Two Forthcoming Titles By C.L.R. James

The Dialectics of State Capitalism: Writings on Marxist Theory, 1940-1956
Edited by Scott McLemee
Haymarket Books, July 2012

Scott McLemee has been a literary champion of James’s Johnson-Forest Tendency period since the early 1990s and has edited two valuable collections of his writings, C.L.R. James and Revolutionary Marxism (with Paul LeBlanc, 1994) and C.L.R. James and the ‘Negro Question’ (1996). This new one appears to be of James’s writings on economics from the JFT-Correspondence period. Criticism &c. awaits this volume with great anticipation both for the texts themselves and because McLemee has been consistently—we’ll say, uncharitable—towards Raya Dunayevskaya’s contributions to Marxism, going as far as accusing her of intellectual larceny in a footnote (that’s right, a footnote) to the 1994 collection.
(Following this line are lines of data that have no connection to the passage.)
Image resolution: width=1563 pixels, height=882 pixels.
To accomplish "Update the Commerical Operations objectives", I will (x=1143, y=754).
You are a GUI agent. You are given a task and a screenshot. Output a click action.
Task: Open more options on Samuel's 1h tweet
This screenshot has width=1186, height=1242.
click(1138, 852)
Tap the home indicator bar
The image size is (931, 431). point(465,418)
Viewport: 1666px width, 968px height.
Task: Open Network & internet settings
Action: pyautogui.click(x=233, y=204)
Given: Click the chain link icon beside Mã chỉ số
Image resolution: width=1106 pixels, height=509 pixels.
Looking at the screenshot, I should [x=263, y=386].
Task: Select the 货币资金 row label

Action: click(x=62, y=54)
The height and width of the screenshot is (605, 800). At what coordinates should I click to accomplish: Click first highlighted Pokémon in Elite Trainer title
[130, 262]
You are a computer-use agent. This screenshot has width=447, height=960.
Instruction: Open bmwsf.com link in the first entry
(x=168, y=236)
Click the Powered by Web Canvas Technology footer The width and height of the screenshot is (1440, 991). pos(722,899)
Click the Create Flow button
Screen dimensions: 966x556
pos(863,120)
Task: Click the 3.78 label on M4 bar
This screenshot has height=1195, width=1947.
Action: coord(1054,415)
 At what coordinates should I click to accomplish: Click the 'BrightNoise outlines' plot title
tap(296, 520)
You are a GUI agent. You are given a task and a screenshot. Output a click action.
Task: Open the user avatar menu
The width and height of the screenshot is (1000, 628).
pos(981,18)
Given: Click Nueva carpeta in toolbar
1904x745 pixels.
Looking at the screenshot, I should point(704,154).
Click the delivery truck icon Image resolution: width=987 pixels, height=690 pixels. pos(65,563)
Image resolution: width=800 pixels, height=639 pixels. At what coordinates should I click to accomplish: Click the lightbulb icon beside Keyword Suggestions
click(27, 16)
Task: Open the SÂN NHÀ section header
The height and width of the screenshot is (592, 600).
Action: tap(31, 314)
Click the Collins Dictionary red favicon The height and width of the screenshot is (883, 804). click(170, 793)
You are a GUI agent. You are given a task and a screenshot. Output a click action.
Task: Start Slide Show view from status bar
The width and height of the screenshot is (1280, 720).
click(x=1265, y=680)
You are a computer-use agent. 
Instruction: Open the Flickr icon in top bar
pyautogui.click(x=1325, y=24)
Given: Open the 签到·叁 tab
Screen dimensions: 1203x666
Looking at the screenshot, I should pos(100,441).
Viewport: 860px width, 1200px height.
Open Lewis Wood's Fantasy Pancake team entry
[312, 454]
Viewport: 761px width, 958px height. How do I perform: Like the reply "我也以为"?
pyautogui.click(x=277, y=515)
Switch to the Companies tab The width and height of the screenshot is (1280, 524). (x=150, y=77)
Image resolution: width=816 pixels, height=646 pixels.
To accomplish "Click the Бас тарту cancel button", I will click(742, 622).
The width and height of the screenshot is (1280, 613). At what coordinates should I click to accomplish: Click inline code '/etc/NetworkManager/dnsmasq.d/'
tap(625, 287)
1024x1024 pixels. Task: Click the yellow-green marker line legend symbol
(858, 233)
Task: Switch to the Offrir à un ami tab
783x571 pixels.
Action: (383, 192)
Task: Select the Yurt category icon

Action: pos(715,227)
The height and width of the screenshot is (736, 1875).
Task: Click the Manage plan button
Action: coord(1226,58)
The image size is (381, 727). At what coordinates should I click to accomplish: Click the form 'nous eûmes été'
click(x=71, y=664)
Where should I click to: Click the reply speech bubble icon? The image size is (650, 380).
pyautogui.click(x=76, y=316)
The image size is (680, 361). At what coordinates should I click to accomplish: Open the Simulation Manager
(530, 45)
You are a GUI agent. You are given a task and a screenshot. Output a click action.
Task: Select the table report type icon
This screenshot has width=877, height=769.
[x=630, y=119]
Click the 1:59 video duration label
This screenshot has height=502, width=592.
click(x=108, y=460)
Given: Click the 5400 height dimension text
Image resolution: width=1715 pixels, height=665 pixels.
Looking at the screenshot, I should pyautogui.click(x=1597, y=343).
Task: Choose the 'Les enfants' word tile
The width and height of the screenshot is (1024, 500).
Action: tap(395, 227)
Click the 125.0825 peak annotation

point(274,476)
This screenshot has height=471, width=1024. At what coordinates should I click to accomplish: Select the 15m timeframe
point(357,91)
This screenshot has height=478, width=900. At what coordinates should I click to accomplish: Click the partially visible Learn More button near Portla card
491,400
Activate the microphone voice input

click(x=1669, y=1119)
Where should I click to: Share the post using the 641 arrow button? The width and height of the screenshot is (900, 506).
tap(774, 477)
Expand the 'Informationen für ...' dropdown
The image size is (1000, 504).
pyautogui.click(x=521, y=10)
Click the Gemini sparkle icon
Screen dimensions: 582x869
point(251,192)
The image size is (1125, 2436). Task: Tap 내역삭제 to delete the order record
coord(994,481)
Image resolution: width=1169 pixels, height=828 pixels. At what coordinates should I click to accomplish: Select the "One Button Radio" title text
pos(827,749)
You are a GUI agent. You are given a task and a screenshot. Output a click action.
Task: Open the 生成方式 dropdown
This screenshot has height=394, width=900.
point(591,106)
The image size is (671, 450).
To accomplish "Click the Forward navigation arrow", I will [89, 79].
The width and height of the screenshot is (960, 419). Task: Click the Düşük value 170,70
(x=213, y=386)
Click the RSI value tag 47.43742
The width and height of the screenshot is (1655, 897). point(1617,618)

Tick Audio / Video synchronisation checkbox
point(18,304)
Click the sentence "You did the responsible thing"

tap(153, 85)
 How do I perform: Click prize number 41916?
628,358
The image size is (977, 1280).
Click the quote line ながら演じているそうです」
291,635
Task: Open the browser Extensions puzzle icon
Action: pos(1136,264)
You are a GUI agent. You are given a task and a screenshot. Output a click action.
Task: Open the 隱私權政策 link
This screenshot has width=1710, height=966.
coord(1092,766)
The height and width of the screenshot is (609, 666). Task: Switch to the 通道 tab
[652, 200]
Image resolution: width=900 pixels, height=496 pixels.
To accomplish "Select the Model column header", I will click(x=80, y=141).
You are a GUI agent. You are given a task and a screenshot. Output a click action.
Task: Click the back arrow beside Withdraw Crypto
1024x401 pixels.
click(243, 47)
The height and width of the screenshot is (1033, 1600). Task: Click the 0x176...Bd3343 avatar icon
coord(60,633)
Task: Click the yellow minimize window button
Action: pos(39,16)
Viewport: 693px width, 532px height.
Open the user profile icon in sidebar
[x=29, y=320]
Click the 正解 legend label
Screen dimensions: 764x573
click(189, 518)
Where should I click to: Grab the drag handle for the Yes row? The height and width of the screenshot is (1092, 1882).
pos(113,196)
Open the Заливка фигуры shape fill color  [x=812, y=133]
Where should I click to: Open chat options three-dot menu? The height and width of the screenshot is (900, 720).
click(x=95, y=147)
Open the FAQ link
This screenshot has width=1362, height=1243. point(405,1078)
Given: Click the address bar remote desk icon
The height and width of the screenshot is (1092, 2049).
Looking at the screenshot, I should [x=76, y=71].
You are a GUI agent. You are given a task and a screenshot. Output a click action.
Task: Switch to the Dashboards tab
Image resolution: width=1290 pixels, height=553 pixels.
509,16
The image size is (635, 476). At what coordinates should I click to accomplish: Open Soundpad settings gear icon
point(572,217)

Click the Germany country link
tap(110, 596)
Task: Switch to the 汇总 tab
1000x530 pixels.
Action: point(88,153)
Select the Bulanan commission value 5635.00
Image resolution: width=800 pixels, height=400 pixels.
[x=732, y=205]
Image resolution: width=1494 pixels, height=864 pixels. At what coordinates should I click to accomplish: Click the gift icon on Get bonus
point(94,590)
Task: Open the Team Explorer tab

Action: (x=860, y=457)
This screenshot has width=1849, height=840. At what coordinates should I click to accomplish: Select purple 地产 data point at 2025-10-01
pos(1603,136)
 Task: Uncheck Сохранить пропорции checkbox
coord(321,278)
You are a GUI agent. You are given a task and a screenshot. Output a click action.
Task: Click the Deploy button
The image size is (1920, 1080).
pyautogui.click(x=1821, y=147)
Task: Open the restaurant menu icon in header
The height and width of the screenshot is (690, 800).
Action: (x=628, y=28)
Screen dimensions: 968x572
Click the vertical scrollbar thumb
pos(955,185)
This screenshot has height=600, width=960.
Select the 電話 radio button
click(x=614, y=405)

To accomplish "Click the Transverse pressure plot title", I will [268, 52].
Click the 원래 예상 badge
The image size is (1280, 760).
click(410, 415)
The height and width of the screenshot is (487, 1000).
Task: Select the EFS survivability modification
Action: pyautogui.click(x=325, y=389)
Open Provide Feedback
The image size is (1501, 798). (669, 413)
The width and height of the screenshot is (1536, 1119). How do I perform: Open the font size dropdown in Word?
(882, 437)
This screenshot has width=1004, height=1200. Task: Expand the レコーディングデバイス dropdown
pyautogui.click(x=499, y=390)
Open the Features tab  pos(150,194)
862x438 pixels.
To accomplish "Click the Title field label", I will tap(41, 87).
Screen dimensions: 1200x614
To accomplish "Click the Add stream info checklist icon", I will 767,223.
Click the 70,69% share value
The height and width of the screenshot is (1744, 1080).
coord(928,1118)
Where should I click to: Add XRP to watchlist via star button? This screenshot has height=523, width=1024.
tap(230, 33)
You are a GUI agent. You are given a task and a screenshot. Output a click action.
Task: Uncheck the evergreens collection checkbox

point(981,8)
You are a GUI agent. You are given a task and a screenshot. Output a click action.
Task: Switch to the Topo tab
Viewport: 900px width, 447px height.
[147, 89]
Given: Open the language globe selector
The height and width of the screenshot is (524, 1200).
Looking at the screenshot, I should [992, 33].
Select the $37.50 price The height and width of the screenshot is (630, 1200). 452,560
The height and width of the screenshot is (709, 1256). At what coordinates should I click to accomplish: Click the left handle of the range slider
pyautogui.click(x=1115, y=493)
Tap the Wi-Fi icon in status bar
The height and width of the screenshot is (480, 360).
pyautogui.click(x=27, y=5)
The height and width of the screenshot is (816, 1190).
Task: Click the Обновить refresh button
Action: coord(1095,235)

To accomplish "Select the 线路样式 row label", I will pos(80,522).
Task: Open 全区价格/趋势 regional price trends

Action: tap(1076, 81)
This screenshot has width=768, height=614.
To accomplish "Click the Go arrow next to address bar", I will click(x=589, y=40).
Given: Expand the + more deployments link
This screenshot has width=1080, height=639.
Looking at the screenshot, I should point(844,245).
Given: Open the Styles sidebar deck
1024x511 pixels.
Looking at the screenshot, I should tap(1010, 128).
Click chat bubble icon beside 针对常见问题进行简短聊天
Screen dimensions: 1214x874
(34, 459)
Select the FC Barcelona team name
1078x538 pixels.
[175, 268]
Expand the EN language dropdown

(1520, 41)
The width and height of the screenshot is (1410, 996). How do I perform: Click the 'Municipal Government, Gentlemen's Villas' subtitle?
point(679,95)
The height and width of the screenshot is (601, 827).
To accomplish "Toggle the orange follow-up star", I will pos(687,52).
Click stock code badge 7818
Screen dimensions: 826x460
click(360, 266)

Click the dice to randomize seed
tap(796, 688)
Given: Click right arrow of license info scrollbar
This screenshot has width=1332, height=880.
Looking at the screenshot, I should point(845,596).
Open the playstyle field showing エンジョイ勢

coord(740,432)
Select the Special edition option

The charge he levels there is without merit—Dunayevskaya was the sole author of two extensive drafts of what was to become Marxism and Freedom before the 1955 split with James and Grace Lee (see The Raya Dunayevskaya Collection, microfilm numbers #472-503 and #1735-1796 for the texts, from 1947 and 1952). In McLemee’s 1994 footnote, he expressed an aspiration to “publish a study of her career that will include an account of the financial dispute which was the real basis of the 1955 split.” The study hasn’t appeared.

• • •

History of Pan-African Revolt
Introduction by Robin D.G. Kelley
PM Press, July 2012

PM Press is reissuing the 1995 Charles H. Kerr edition of James’s work, originally published in 1938 in Britain. Let’s hope PM takes better care with the text than they did with A New Notion (2010), which combined The Invading Socialist Society (1947) and Every Cook Can Govern (1956). A New Notion was rife with serious editing errors. In the interest of textual integrity (such things are important), Criticism &c. provides some of them below.

Textual Errors in the PM Press title, A New Notion (2010) by C.L.R. James:

Page 22:    “after early document” (sentence is unintelligible as printed)

Page 59:    Engels’s quote contains at least two extraneous punctuation marks

Page 83:    “The Fascist?” should be “fascists”

Page: 100:    “Germain’s revolution” (missing punctuation)

Page 102:    “new even boasting” should read “now”

Page 107:    missing punctuation “different Whoever” should read “different. Whoever”

Page 116:    ” an derail plan” should read “a detailed plan”

Page 119:    “If loses itself” should read “It loses itself”

Page 149:    “pre-1914” should read “pre-1941”

Page 227:    “minions” should read “millions”

2 thoughts on “Two Forthcoming Titles By C.L.R. James

  1. Who will proofread the proofreaders? A close reader of Criticism &c. writes, “Some corrections to your corrections: p. 22 is actually just an awkward phrasing, a way of saying “document after document,” but about the early ones. p. 119 the word is “bases” not “loses.” What you have as p. 149 is from p. 49 and 227 is 127.”

  2. Needless to say I have looked at the “two extensive drafts” you mention. Yes, she used her own earlier manuscripts while writing the M&F. That doesn’t change the fact that the book incorporates the ideas, arguments, and research of James, Grace Lee, William Gorman, and others without acknowledgment. I stand by the statement.

    Sorry not to followed up, yet, on that footnote promising to write an account of what really happened in 1955. Unfortunately there are three more archival collections that bear exploring before I can do so. But one set of material that I have had the chance to examine yielded a couple of hundred pages from 1951-55, including a portion of the material exchanged between January and April 1955, during the internal conflict that resulted in a split. Of course I have examined the Dunayevskaya collection as well. (The microfilm of it is on my shelves.)

    A striking thing about the publicly available Dunayevskaya archives is that it contains not a single document from early 1955. For that matter, it offers very little at all from the three years or so before the split. Once you know what is being carefully kept out of the record, this is, shall we say, understandable.

    True, I should have made finishing this work a priority. Then again, 17 years is not even a third as long a period as Dunayevskaya and acolytes have obfuscated and concealed.